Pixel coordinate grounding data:
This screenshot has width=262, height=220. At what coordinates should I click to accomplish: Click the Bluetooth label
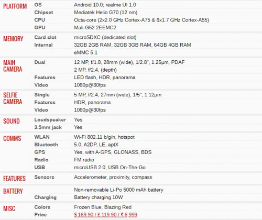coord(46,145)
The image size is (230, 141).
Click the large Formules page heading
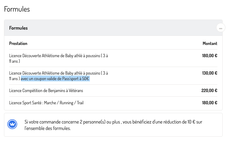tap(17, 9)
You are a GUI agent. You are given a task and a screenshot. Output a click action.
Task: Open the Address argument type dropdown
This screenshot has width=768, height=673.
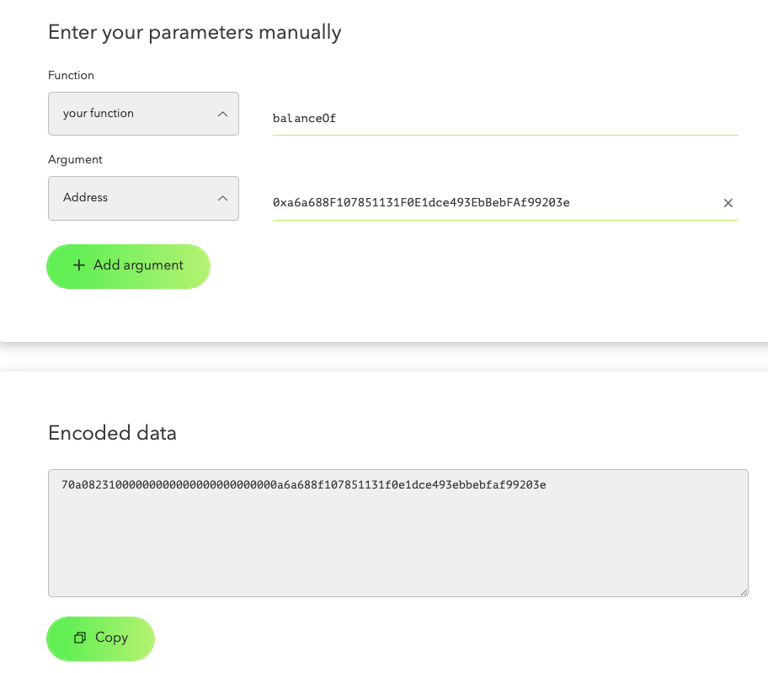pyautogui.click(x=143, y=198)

— TASK OBJECTIVE —
What you need to copy is the run of lines from the one holding "Click the large Formules page heading" through the end of the data, exactly and only, both ends included, pictures omitted.

— RESULT OF THIS EXERCISE —
Click the large Formules page heading
tap(17, 9)
You are a GUI agent. You are given a task and a screenshot. Output a click action.
Task: Open the Address argument type dropdown
This screenshot has width=768, height=673.
pyautogui.click(x=143, y=198)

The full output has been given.